• _TASK DESCRIPTION_: Copy out the lines word for word, from the very first line down to the line containing "Action: click(x=247, y=78)", including both. Leave out the pictures.

— start of DATASET RECORDS —

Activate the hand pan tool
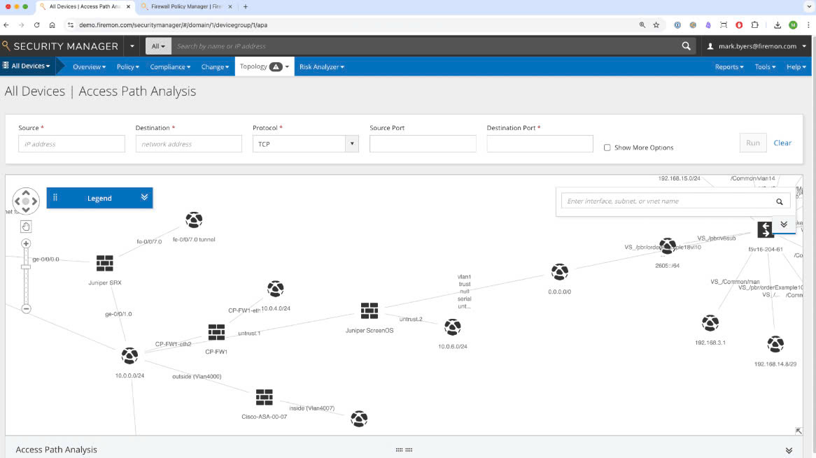 click(26, 226)
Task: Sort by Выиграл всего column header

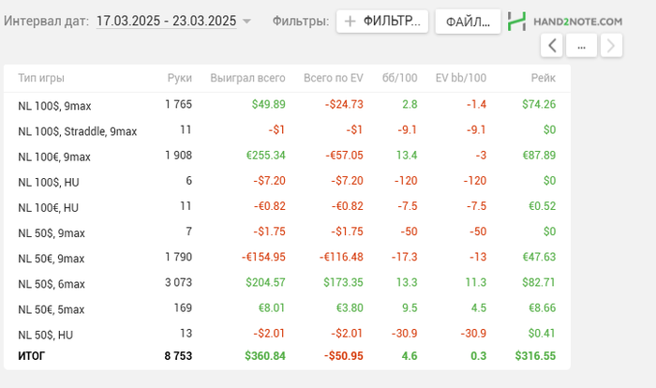Action: click(x=247, y=78)
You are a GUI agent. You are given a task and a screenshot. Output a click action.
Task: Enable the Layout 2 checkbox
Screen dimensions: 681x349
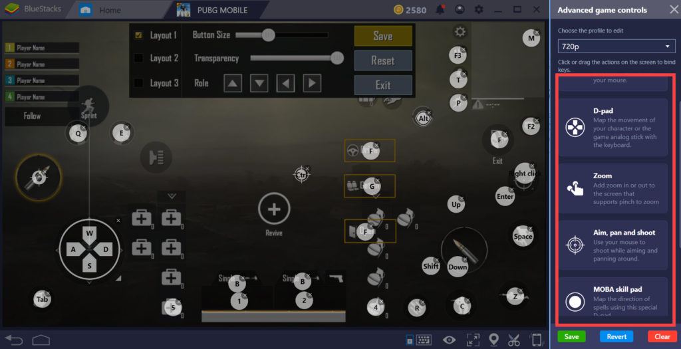pyautogui.click(x=138, y=58)
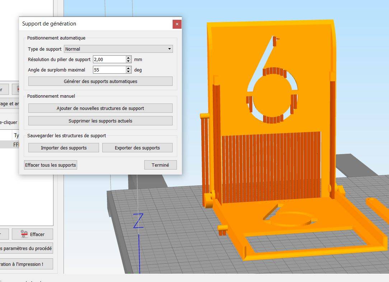The height and width of the screenshot is (282, 389).
Task: Increase support pillar resolution with up arrow
Action: point(128,57)
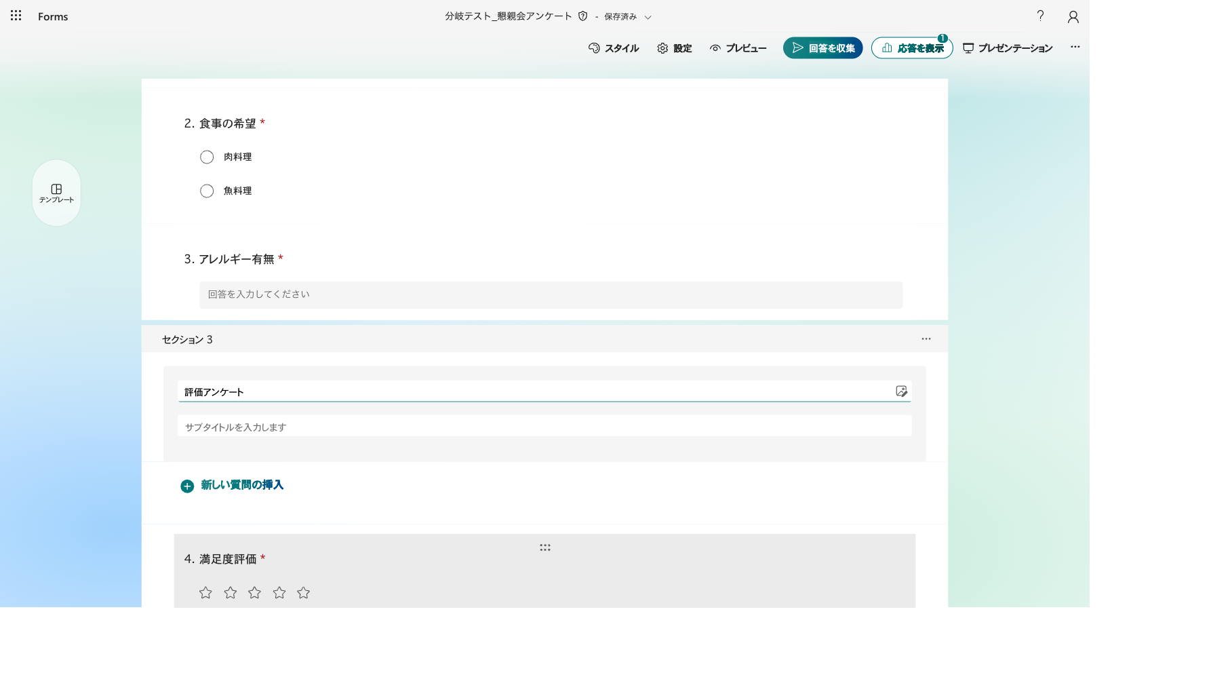Screen dimensions: 1211x675
Task: Open the help question mark icon
Action: (1040, 16)
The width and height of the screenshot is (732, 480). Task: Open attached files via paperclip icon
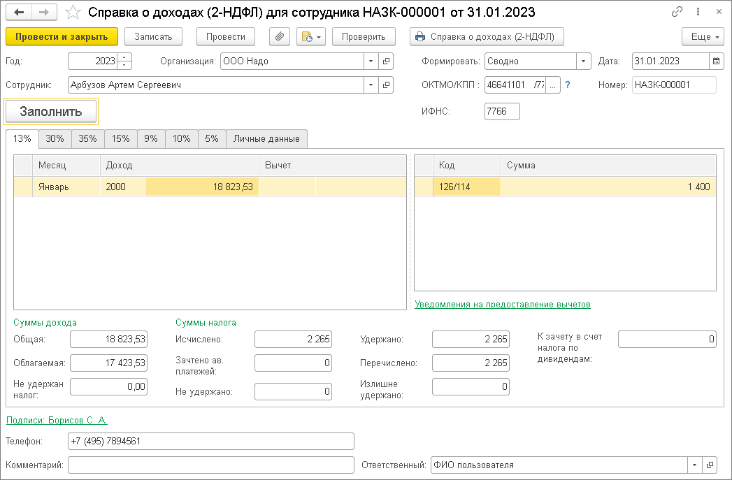coord(279,36)
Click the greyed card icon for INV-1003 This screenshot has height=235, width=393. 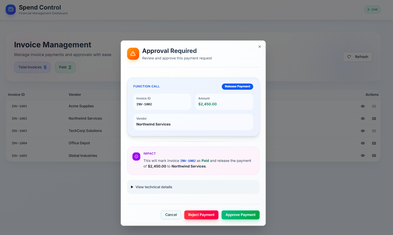374,131
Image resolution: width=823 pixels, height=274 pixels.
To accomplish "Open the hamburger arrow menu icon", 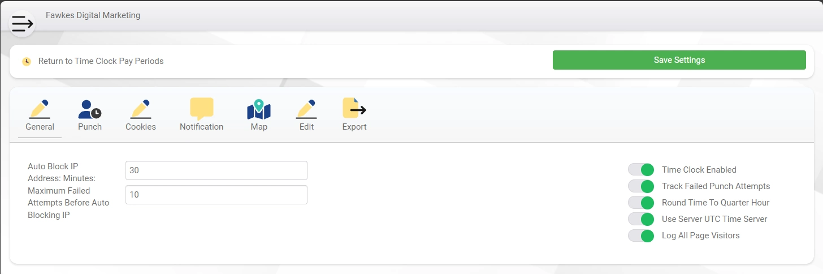I will 22,24.
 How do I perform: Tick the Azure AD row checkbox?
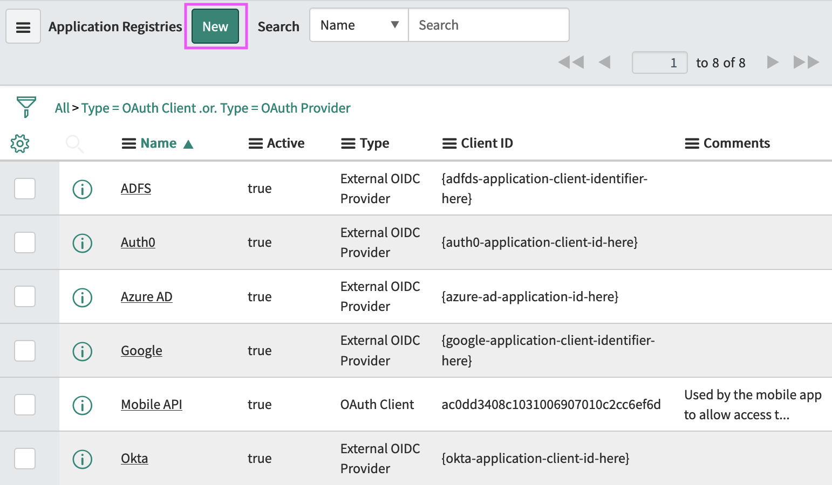tap(25, 296)
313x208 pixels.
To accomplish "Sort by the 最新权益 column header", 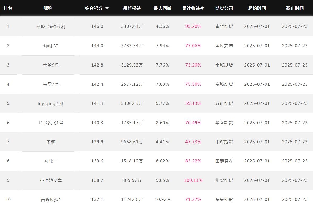I will pos(132,8).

— end of DATASET RECORDS —

• _OUTPUT_:
Activate the hand pan tool
 click(26, 226)
Task: Sort by Выиграл всего column header

Action: click(x=247, y=78)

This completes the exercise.